Tchen entra, en chandail lui aussi, passa devant Kyo, s'assit en face de Vologuine. Le bruit de l'imprimerie emplissait seul le silence. Dans la grande fenêtre perpendiculaire au bureau, la nuit maintenant complète séparait les deux hommes de profil. Tchen, coudes sur le bureau, menton dans ses mains, tenace, tendu, ne bougeait pas. « L'extrême densité d'un homme prend quelque chose d'inhumain, pensa Kyo en le regardant. Est-ce parce que nous nous sentons facilement en contact par nos faiblesses ?.. » La surprise passée, il jugeait inévitable que Tchen fût là. De l'autre côté de la nuit criblée d'étoiles, Vologuine, debout, mèches dans la figure, mains grasses croisées sur la poitrine, attendait aussi.
- Il t'a dit ? demanda Tchen, montrant Kyo de la tête.
- Tu sais ce que l'Internationale pense des actes terroristes, répondit Vologuine. Je ne vais pas te faire, enfin, un discours là-dessus !
- Le cas présent est particulier. Chang-Kaï-Shek seul est assez populaire et assez fort pour maintenir la bourgeoisie unie contre nous. Vous opposez-vous à cette exécution, oui ou non ?
Il était toujours immobile, accoudé au bureau, le menton dans les mains. Kyo savait que la discussion était vaine pour Tchen, bien qu'il fût venu. La destruction seule le mettait d'accord avec lui-même.
- L'Internationale n'a pas à approuver ce projet. » Vologuine parlait sur le ton de l'évidence. « Pourtant, de ton point de vue même... » Tchen ne bougeait toujours pas. « ... Le moment, enfin, est-il bien choisi ?
- Vous préférez attendre que Chang ait fait assassiner les nôtres ?
- Il fera des décrets et rien de plus. Son fils est à Moscou, ne l'oublie pas.

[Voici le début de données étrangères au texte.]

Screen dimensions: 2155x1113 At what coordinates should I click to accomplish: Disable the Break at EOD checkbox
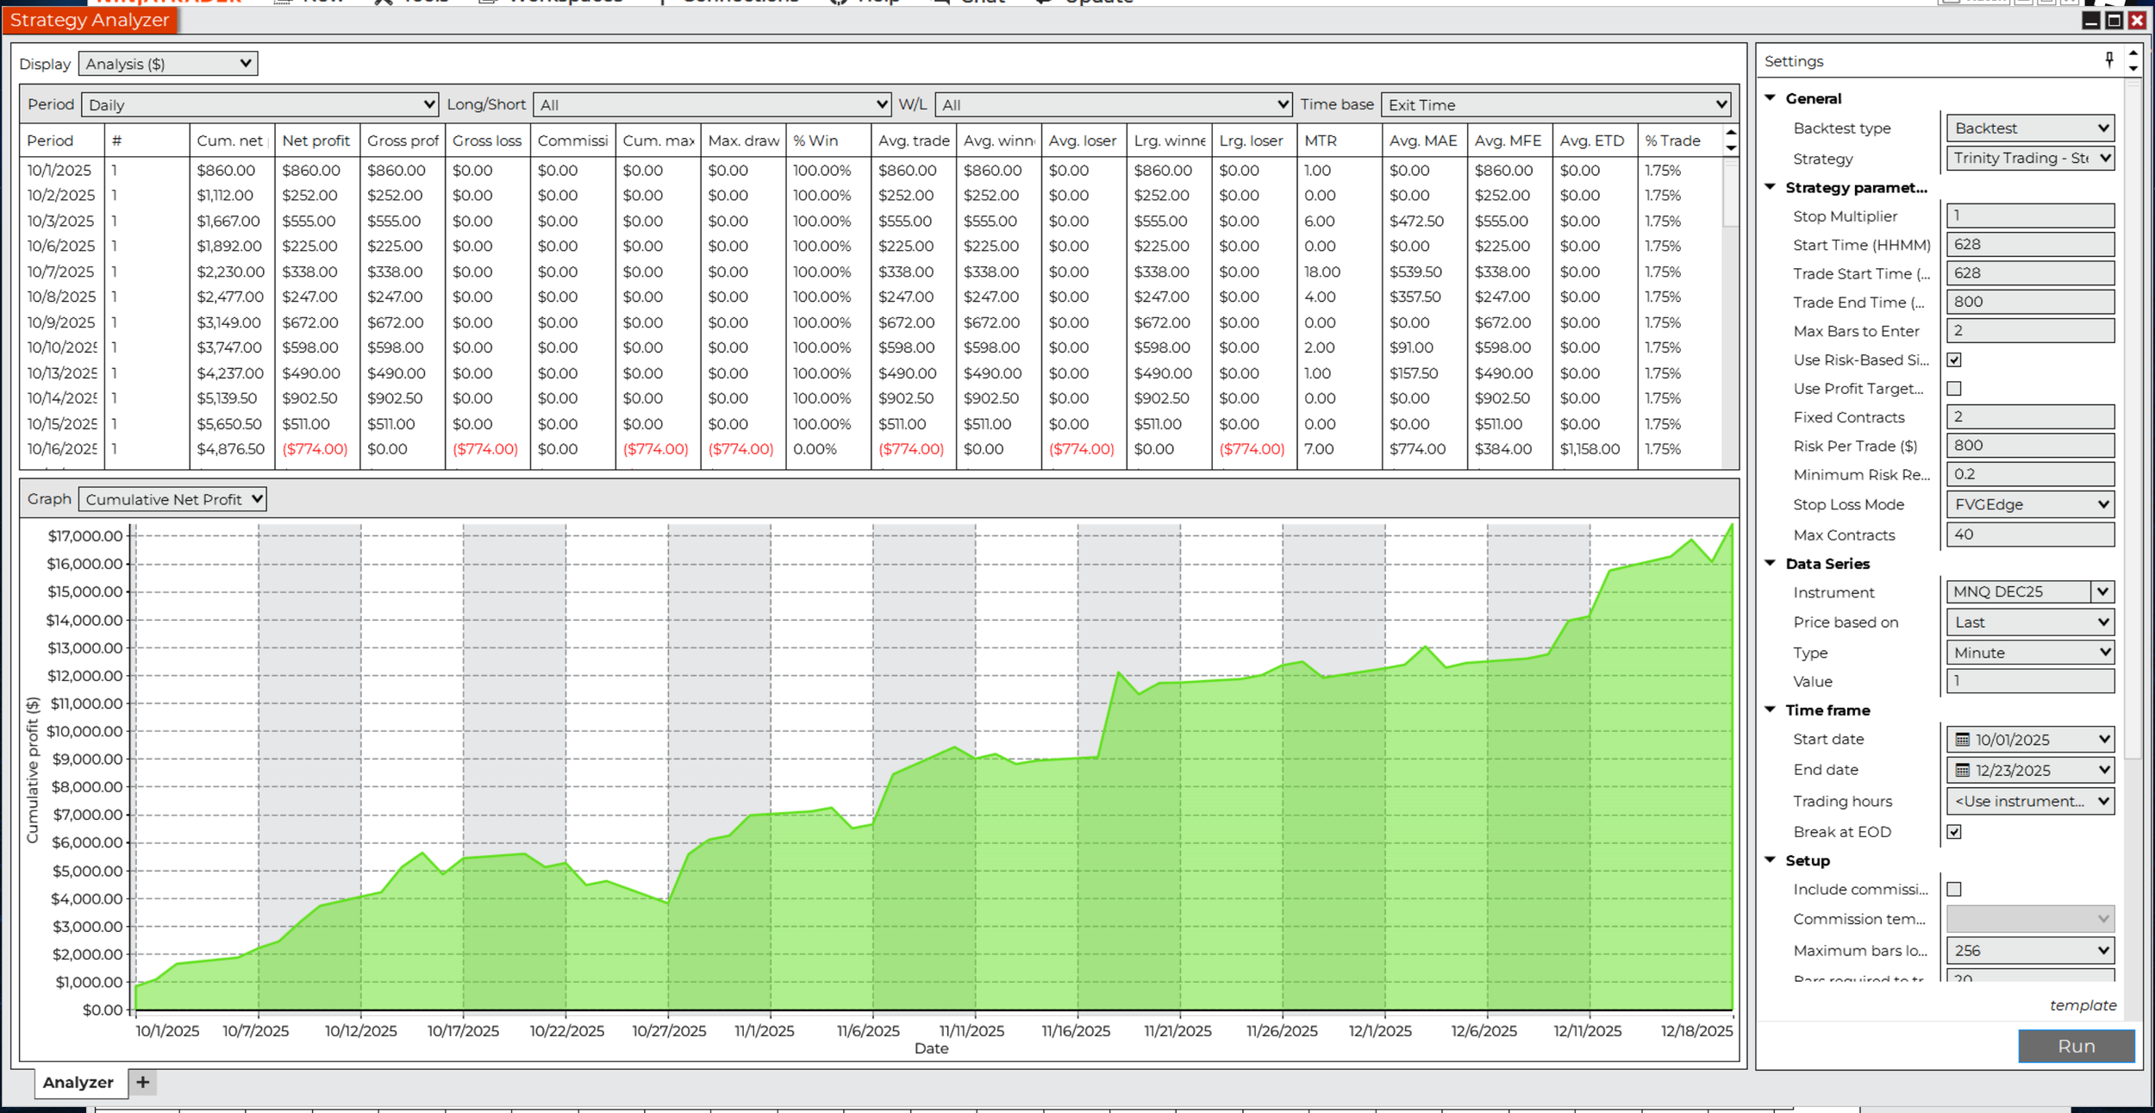[x=1954, y=831]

Enfin, des officiers russes de Gallen n'ont pas pu quitter son état-major. Ils seront torturés s'il est tué. Ni Gallen ni l'état-major rouge ne l'admettront...

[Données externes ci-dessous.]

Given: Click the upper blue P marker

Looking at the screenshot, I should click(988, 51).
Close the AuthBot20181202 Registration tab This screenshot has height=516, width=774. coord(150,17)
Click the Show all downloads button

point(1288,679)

« La question a donc été discutée ici même », pensa Kyo. Il y avait dans cette discussion il ne savait quoi de peu convaincant, qui le troublait : il jugeait Vologuine singulièrement plus ferme lorsqu'il ordonnait de rendre les armes que lorsqu'il parlait du meurtre de Chang-Kaï-Shek.
- Si les officiers russes sont torturés, dit Tchen, ils le serong. Moi aussi, je le serai. Pas d'intérêt. Les millions de Chinois valent bien quinze officiers russes. Bon. Et Chang abandonnera son fils.
- Qu'en sais-tu ?
- Et toi ?
- Sans doute aime-t-il son fils moins que lui-même, dit Kyo. Et s'il ne tente pas de nous écraser il est perdu. S'il n'enraye pas l'action paysanne, ses propres officiers le quitteront. Je crains donc qu'il n'abandonne le gosse, après quelques promesses des consuls européens ou d'autres plaisanteries. Et toute la petite bourgeoisie que tu veux rallier, Vologuine, le suivra le lendemain du jour où il nous aura désarmé : elle sera du côté de la force. Je la connais.

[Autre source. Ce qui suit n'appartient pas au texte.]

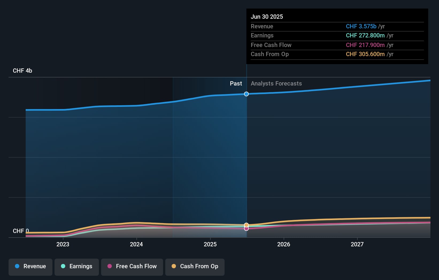Click the teal Earnings legend dot

[x=63, y=266]

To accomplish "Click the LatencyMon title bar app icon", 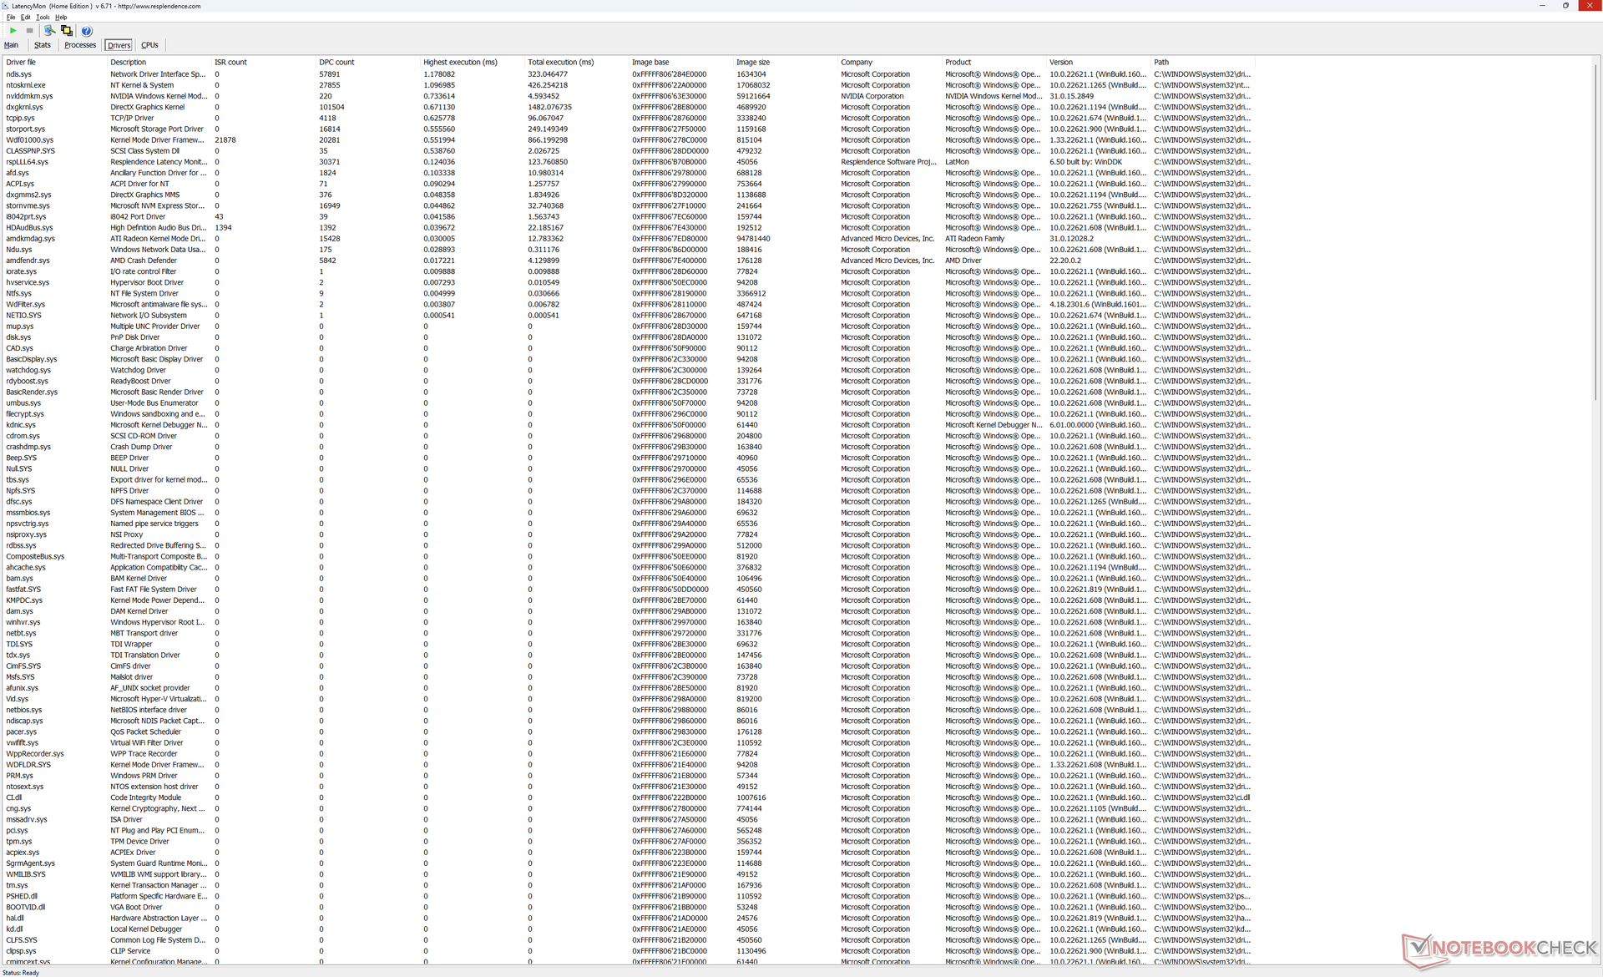I will [x=6, y=6].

- Pas évident. Et il n'y a pas que Shanghaï.
- Tu dis que vous crevez de faim. Shanghaï perdue, qui vous ravitaillera ? Feng-Yu-Shiang vous sépare de la Mongolie, et il vous trahira si nous sommes écrasés. Donc, rien par le Yang-Tsé, rien de la Russie. Croyez-vous que les paysans à qui vous promettez le programme du Kuomintang (25% de réduction de fermage, sans blagues, non mais sans blagues !) mourront de faim pour nourrir l'armée rouge ? Vous vous mettrez entre les mains du Kuomintang plus encore que vous ne l'êtes. Tenter la lutte contre Chang maintenant, avec de vrais mots d'ordre révolutionnaires, en s'appuyant sur la paysannerie et le prolétariat de Shanghaï, c'est chanceux, mais ce n'est pas impossible : la première division est communiste presque tout entière, à commencer par son général, et combattra avec nous. Et tu dis que nous avons conservé la moitié des armes. Ne pas la tenter, c'est attendre avec tranquillité notre égorgement.